Researchers at Duke University Medical Center have found protective, anti-diabetic functions for a hormone that, like insulin, is produced by the islet cells of the pancreas. new hormone was found to stimulate insulin secretion from rat and human islet cells and protect islet cells in the presence of toxic, cell-killing factors used in the study.
The findings provide insight into the health and survival of beta cells, a type of islet cell that produces insulin to regulate sugar levels. The discovery could open pathways for further research toward prevention and treatments for type 1 diabetes and type 2 diabetes.
The researchers gave the hormone, TLQP-21 to Zucker Diabetic Fatty rats, which have a genetic propensity to develop type 2 diabetes. They saw a significant improvement in insulin and glucose (sugar) levels and less beta cell death in the treated animals.

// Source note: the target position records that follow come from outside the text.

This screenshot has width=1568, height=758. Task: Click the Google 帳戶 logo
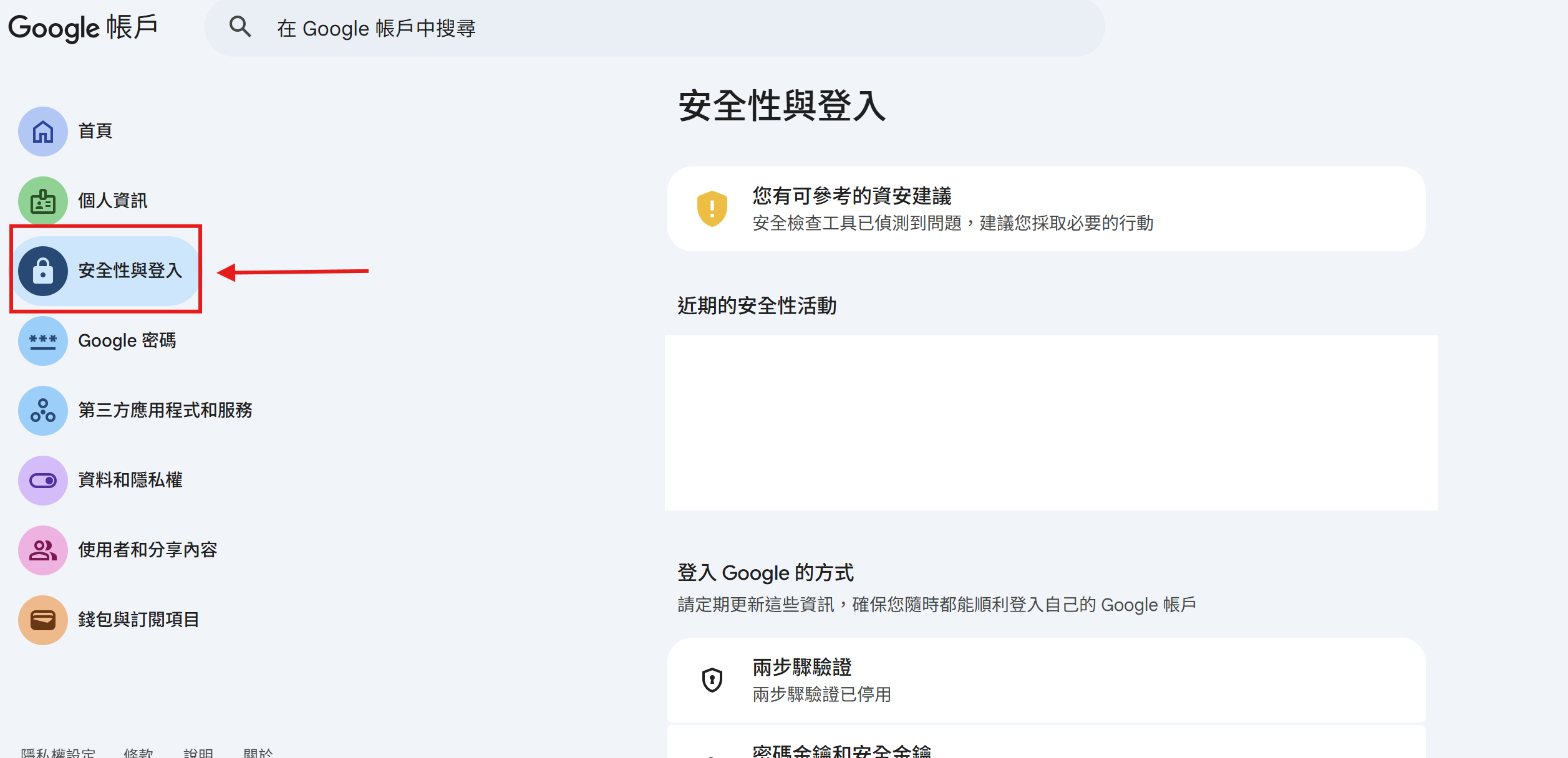(82, 28)
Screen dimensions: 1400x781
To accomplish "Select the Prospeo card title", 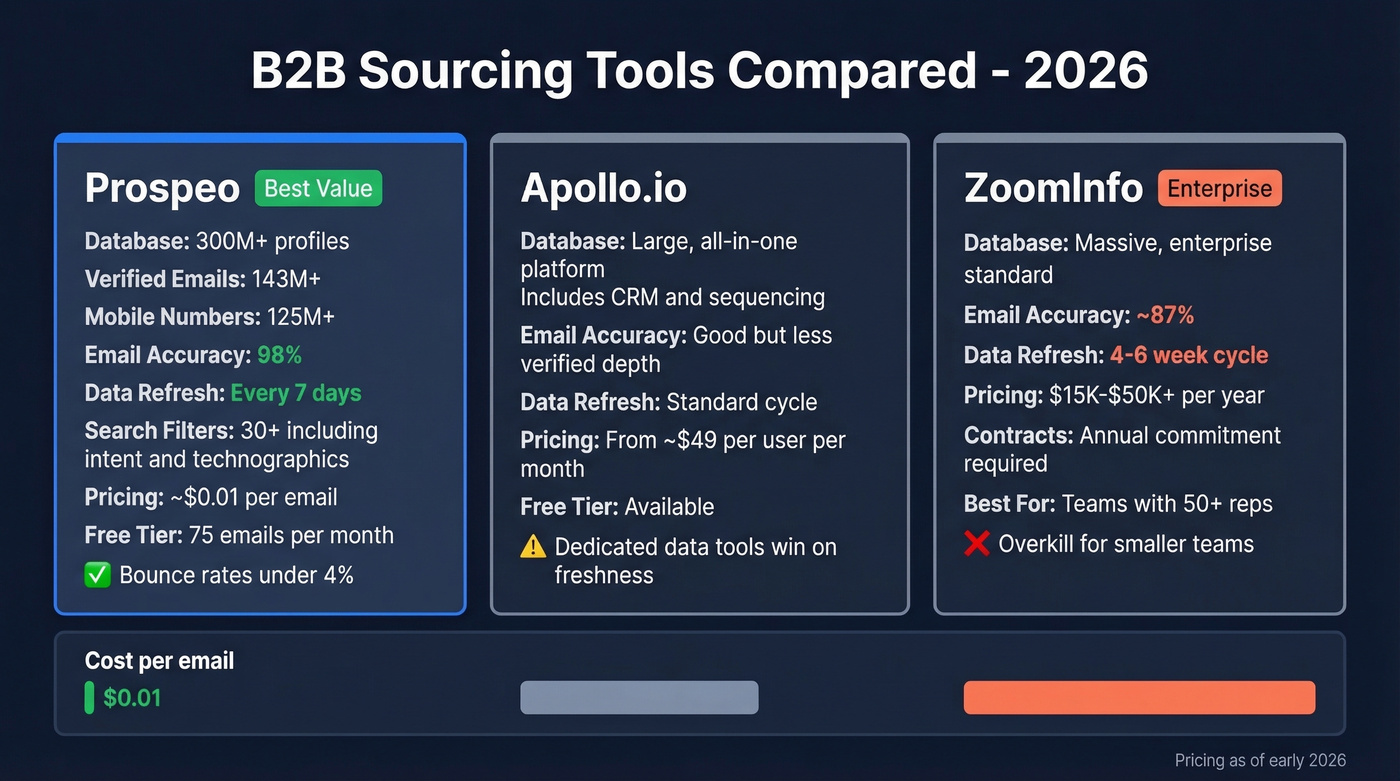I will [x=161, y=187].
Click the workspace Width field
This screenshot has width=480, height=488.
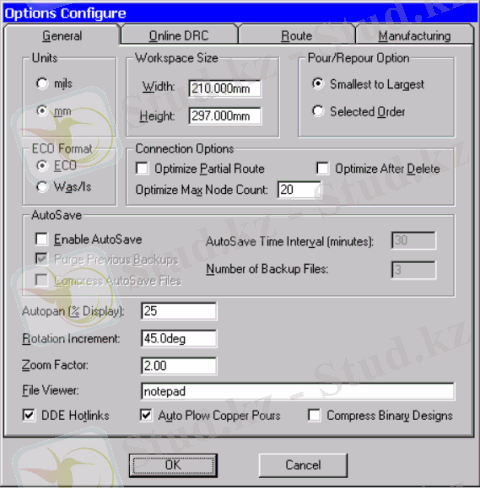(225, 89)
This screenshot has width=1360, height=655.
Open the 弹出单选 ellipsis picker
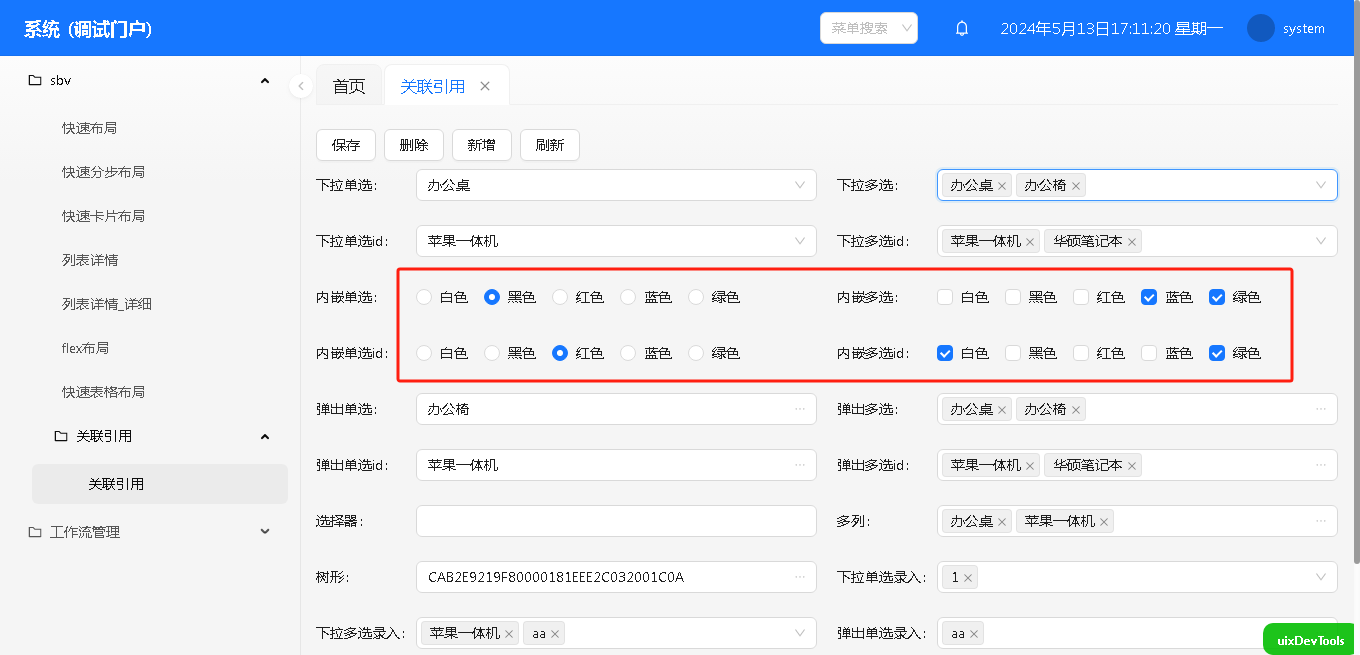[800, 409]
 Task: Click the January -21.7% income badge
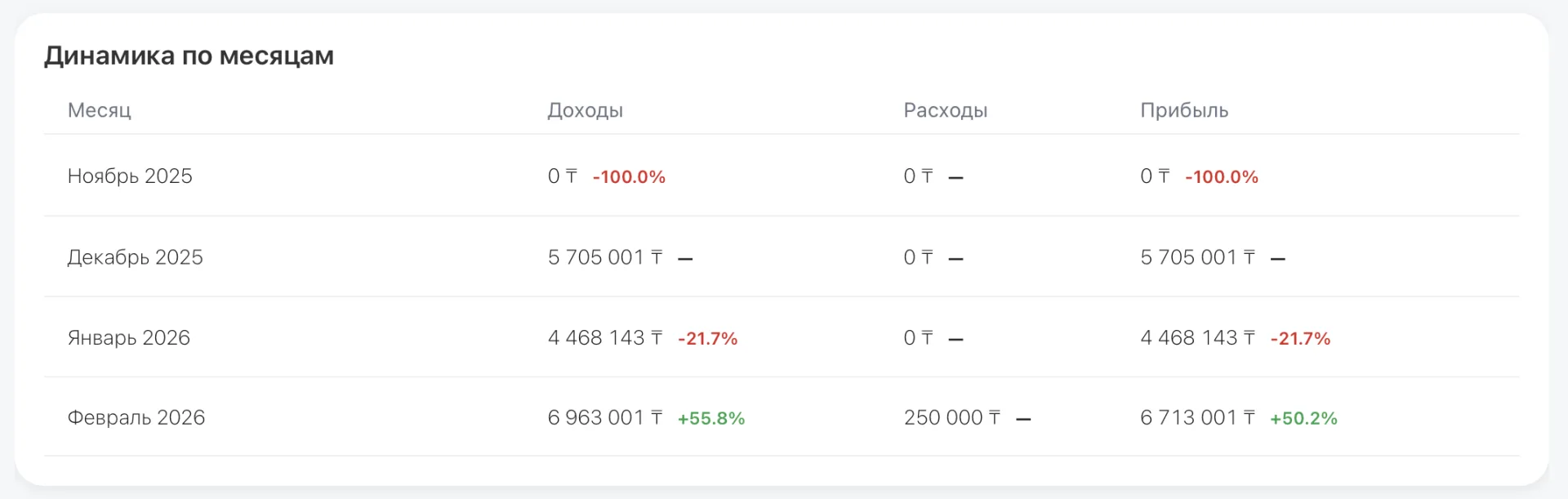tap(707, 338)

“We think this finding is important because it is the first demonstration that TLQP-21 prevents deterioration of the beta cells and stimulates insulin secretion in the presence of glucose,” said senior author Christopher B. Newgard, Ph.D., director of the Sarah W. Stedman Nutrition and Metabolism Center, and the W. David and Sarah W. Stedman Distinguished Professor. “Because diabetes starts to take hold when the number of beta cells dwindles and insulin production drops, finding the best way to produce more of this protective hormone could be valuable.”
Although the researchers have so far only tested TLQP-21 in models of type 2 diabetes, they plan to test the hormone in type 1 in future studies.
Both types of diabetes are characterized by a loss of functional beta cell mass. Type 1 is an autoimmune disease characterized by selective and progressive loss of functional insulin-producing beta cells and is more severe. Type 2 is a disease characterized by beta cell dysfunction as well as peripheral insulin resistance. Most people with type 2 eventually become insulin-dependent.
“These exciting findings provide novel insight into how beta cell health and survival may be regulated in the body,” said Patricia Kilian, Ph.D., director of the beta cell regeneration program at JDRF. “We are looking forward to studies that will further test how this novel hormone affects beta cell function in T1D (type 1 diabetes) models.”
TLQP-21 is similar in some of its functions to another naturally occurring hormone produced in the digestive tract, glucagon-like peptide-1 (GLP-1). Through different mechanisms, both hormones protect and promote insulin secretion. GLP-1 or drugs that stabilize it are widely used to treat type 2 diabetes, but with some side effects, including increased heart rate and reduced stomach emptying; the effect on intestinal function has caused some people to stop the therapy.
The next step is to find a small molecule that could stimulate the islet cells to produce more of the TLQP-21 hormone, or to develop more potent or stable versions of injected hormone. Research toward a longer-acting drug will help accelerate its eventual testing in type 1 diabetes, said Newgard, who is also a professor of Pharmacology and Cancer Biology.
Health-e-Solutions comment: The endocrine system continues to reveal new and amazing intricacies that demonstrate the complexity of the human body. The research is geared toward finding a drug to stimulate the secretion of this new-found hormone, but we would prefer they search for natural methods to balance hormones. The experience with GLP-1 and virtually every other hormone should teach us that it is best to find natural healing methods before resorting to man-made molecules and drugs, or even unnatural doses of natural molecules.